What about a CD-R drive now? After checking the price of CD-Rs, it would go over budget. But I then I came across a Western Digital 18GB 7200 RPM drive. And it was only $390. That’s $21.66 per GB, compared to $25.45 per GB for the big 22 GB IBM. Let’s see how this adds up.

Asus AT/ATX FT 7BAY 7Slot 235W PS                   $ 66.10
128MB SDRAM DIMM                                    $230.00
Creative Labs - Graphics Blaster RIVA TNT AGP       $106.97
Logitec – Cordless Desktop KYBD/Wheel Mouse         $ 75.96
Teac - 1.44MB INT Floppy Drv 3 Mode PS/2            $ 17.14
Creative Labs - Sound Blaster Live! Value 256       $ 80.67
Sony - CPD-200ES 17IN 16VIS .25MM AG 12X10          $337.71
Asus P2B Motherboard                                $121.02
Intel Celeron 400MHz w/ 128K                        $150.18
HP CD-Writer Plus 8100i                             $316.79
Western Digital 18.0 GB UltraDMA ATA/66 7.2K RPM    $390.99
                                         Total     $1893.53

Cool!
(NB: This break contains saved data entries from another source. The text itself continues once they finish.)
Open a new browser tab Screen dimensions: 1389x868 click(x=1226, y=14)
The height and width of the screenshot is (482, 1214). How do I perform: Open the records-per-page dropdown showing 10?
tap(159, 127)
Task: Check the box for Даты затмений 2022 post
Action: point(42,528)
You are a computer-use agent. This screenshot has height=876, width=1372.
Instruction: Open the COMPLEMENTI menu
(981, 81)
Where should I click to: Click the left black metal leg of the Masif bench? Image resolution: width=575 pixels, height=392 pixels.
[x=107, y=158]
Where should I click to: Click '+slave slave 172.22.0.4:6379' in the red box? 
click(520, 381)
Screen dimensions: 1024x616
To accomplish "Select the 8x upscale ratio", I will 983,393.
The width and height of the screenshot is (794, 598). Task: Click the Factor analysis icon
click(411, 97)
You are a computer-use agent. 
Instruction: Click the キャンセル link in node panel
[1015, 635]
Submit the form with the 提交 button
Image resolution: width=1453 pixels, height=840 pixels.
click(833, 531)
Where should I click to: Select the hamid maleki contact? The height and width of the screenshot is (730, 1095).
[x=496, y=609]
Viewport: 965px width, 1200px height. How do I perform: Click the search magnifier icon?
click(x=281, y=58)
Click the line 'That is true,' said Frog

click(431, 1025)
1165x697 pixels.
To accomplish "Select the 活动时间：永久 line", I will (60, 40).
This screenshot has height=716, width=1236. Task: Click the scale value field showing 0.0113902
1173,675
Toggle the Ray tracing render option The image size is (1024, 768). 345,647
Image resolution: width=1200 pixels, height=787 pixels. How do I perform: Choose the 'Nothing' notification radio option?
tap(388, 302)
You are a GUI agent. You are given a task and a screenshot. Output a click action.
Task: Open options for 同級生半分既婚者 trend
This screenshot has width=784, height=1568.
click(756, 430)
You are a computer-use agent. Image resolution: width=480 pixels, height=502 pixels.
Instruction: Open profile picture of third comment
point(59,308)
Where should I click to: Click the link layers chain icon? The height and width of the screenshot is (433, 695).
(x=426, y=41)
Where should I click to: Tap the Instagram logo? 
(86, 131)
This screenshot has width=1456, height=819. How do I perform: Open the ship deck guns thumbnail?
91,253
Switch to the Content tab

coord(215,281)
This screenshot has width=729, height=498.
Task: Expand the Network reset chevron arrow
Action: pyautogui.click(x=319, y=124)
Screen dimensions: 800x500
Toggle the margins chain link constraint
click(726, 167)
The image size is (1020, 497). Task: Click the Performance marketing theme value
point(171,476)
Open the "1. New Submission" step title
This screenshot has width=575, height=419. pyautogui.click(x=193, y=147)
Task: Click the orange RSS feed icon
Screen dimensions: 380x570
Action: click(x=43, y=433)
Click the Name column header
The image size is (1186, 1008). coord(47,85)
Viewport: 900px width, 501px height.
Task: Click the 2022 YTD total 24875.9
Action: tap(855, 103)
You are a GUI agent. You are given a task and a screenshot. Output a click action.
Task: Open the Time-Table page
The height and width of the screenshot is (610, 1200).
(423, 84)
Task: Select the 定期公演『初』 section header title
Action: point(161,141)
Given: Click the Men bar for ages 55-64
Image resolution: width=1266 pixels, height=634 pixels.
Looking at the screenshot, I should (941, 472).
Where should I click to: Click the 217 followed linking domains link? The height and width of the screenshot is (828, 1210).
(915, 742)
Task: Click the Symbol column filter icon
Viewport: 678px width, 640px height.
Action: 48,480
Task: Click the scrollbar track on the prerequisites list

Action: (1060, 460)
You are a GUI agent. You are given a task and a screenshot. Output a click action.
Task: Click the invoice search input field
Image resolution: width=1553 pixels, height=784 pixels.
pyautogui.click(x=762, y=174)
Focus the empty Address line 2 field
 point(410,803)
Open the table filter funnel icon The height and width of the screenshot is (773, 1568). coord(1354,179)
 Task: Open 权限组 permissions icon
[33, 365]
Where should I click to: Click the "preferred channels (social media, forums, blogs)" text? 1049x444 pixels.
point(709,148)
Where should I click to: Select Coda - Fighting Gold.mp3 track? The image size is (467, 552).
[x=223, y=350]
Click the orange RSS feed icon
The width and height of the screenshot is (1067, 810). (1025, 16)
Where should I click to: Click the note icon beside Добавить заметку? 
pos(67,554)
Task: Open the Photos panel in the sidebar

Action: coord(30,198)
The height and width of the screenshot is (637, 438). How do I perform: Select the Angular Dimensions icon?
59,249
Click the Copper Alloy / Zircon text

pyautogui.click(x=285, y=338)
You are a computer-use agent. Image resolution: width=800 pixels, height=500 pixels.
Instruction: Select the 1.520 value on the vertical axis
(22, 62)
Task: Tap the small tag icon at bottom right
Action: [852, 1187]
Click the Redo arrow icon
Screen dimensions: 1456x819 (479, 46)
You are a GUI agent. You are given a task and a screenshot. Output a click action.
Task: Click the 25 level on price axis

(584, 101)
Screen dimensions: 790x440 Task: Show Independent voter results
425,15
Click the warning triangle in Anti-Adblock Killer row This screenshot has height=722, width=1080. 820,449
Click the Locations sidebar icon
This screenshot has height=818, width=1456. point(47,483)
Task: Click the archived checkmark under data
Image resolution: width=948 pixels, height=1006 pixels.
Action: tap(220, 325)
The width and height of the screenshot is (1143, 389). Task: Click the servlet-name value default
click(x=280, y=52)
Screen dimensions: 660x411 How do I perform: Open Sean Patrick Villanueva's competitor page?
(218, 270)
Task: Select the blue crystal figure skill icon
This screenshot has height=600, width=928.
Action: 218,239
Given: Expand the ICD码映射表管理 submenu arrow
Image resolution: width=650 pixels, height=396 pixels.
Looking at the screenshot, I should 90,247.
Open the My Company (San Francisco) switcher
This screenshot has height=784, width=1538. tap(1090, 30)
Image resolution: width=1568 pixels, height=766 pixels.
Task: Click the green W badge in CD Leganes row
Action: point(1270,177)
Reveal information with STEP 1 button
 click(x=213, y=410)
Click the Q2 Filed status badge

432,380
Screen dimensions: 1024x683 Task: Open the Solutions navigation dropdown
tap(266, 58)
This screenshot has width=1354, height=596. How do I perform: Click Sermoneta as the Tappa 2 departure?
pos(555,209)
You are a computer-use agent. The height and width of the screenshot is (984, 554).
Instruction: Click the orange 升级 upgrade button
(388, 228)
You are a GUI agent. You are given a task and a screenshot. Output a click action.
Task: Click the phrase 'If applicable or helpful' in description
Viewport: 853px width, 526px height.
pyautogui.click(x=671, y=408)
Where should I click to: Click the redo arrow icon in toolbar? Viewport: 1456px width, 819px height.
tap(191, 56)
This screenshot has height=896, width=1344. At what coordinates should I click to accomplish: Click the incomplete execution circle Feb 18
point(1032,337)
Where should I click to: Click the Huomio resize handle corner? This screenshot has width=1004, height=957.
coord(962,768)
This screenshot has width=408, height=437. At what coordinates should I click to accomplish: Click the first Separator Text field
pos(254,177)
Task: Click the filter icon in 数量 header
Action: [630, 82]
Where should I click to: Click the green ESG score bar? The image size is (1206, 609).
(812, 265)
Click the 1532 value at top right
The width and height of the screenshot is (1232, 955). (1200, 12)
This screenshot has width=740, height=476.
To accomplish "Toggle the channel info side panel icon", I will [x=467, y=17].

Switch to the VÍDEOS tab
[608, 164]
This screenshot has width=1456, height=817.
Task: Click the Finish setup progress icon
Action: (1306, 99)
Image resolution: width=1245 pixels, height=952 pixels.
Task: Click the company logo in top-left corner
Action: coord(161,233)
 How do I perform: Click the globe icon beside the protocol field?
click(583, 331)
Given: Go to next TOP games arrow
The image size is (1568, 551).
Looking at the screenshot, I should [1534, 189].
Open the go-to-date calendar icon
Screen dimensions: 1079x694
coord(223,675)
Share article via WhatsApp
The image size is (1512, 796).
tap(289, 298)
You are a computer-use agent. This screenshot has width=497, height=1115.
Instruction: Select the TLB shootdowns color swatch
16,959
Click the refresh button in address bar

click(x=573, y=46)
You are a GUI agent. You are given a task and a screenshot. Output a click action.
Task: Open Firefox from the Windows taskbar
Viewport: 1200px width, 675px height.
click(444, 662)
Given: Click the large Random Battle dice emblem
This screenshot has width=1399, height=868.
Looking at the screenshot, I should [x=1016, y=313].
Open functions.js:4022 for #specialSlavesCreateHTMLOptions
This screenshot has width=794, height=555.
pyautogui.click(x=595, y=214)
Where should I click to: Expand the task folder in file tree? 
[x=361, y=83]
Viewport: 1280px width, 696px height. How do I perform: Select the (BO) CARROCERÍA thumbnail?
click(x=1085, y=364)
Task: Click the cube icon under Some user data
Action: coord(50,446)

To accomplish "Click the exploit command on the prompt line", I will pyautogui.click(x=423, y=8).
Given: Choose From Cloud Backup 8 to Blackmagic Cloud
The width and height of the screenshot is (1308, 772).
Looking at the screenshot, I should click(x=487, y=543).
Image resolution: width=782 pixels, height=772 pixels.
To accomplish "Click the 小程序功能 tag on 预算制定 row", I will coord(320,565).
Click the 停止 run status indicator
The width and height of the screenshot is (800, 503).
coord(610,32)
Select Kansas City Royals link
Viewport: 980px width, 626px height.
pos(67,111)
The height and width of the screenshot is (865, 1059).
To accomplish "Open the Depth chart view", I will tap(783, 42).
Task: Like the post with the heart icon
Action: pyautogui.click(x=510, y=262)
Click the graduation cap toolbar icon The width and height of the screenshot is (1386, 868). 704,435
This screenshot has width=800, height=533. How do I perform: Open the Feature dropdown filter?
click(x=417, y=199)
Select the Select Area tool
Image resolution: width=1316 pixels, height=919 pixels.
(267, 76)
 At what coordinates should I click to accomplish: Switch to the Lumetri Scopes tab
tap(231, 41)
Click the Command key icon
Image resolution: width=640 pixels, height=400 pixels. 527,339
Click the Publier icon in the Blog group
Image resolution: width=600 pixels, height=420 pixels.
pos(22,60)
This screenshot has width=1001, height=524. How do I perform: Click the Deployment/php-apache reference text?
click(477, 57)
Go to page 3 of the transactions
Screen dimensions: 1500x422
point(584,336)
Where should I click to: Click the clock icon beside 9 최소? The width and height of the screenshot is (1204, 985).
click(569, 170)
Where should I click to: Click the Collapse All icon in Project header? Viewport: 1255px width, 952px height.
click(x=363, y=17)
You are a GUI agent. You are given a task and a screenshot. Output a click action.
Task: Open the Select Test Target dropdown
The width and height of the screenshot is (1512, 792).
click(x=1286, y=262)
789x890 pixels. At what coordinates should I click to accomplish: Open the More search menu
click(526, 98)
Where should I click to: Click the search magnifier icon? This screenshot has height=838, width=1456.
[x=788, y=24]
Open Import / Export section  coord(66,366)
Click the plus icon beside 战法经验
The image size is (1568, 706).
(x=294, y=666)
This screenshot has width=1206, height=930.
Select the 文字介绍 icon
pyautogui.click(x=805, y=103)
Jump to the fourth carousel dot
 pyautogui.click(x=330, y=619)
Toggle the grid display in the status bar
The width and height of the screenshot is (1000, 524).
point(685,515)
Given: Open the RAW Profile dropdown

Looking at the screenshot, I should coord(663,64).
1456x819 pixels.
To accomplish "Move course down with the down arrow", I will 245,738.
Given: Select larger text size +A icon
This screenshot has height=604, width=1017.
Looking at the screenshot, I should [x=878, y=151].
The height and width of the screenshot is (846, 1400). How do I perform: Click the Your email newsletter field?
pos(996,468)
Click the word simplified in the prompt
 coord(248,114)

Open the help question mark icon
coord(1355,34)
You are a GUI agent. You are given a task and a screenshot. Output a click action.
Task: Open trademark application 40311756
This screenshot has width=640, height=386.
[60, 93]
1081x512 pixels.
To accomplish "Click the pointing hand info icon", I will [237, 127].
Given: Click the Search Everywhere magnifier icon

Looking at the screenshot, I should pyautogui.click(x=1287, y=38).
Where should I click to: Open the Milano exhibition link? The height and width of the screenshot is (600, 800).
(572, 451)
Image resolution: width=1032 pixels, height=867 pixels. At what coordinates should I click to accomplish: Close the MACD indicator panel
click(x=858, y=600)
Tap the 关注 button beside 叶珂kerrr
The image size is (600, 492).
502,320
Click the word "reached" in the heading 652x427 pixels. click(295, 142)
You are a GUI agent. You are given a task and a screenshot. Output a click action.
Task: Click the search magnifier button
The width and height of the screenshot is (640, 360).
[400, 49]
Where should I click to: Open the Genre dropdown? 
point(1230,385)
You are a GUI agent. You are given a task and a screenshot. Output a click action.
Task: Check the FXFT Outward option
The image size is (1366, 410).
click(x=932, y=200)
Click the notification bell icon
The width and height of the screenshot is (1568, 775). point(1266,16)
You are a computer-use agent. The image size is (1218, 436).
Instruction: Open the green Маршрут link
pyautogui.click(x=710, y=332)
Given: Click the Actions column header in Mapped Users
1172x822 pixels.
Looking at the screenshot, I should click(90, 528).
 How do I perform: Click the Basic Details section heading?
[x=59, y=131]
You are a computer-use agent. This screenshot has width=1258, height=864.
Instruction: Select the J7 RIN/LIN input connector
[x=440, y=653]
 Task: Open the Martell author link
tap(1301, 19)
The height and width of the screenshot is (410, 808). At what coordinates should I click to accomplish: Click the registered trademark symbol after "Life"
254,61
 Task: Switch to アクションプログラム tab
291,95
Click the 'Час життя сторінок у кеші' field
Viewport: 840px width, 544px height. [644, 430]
Still over a hundred dollars under budget. I decided to go with this configuration. Time to start ordering. With the first item, the ASUS case, OnSale.com charges Shipping, Transaction Fee, Sales Tax, and a Payment Processing Fee. This brought the total to $93. At this rate I would go bust in no time.

Time to rethink the situation. I found the case in stock at Insight. It was 81.99, and with shipping came to $89.49. OnSale.com did not have the motherboard or the processor in stock. I went to HardwareStreet.com. They had the motherboard in stock, but at $135.99. I looked around some more, but couldn’t find a better price. I was weary about using HardwareStreet.com for the rest of my order, because of the extra expense of the motherboard.

I decided to check and see if HardwareStreet at least had the items I wanted in stock. As luck would have it, they had almost everything. And their prices were within 3 or 4 dollars from OnSale’s prices on the rest of the items. I decided to go with them. Since I was getting so much from them anyway I decided to check them for name brand memory. I have heard horror stories about generic memory, especially in 100MHz bus systems, so I wanted name brand stuff, if I wasn’t going to go locally.

PNY memory was $287. Since it was still under budget I figured why not. Here is my final order for all parts and vendors:

Insight
ASUS AT/ATX FT 7BAY 7Slot 235W PS (T-10)         $ 81.99

Buy.com
Western Digital 18 GB EIDE Ultra-ATA/66 7200RPM  $390.95

OnSale.com (backordered)
400 MHz Celeron                                  $150.18

HardwareStreet.com
ASUS P2B Motherboard                             $135.99
PNY 128MB SDRAM ECC 100MHz 168 PIN 3.3 Volt      $287.99
Creative Labs – Graphics Blaster RIVA TNT AGP    $104.99
Logitec – Cordless Desktop KYBD/Wheel Mouse      $ 76.99
Teac - 1.44MB INT Floppy Drv 3 Mode PS/2         $ 18.99
Creative Labs - Sound Blaster Live! Value 256    $ 80.99
HP CD-Writer Plus 8100I                          $329.99
Sony - CPD-200ES 17IN 16VIS .25MM AG 12X10       $334.99
                                       Total    $1994.04

Still under budget. Bottom line… I got a bigger hard drive, name brand memory and monitor, a CD-RW, and a cordless keyboard and mouse. And I saved over $150 in sales tax.

As I write this UPS has everything except the backordered CPU. Next month I will tell you about putting it all together. I will try to do some benchmark testing, but the benchmark software I have is old, and might not be relevant. I will see about getting new benchmark software for current comparisons to Dell and others.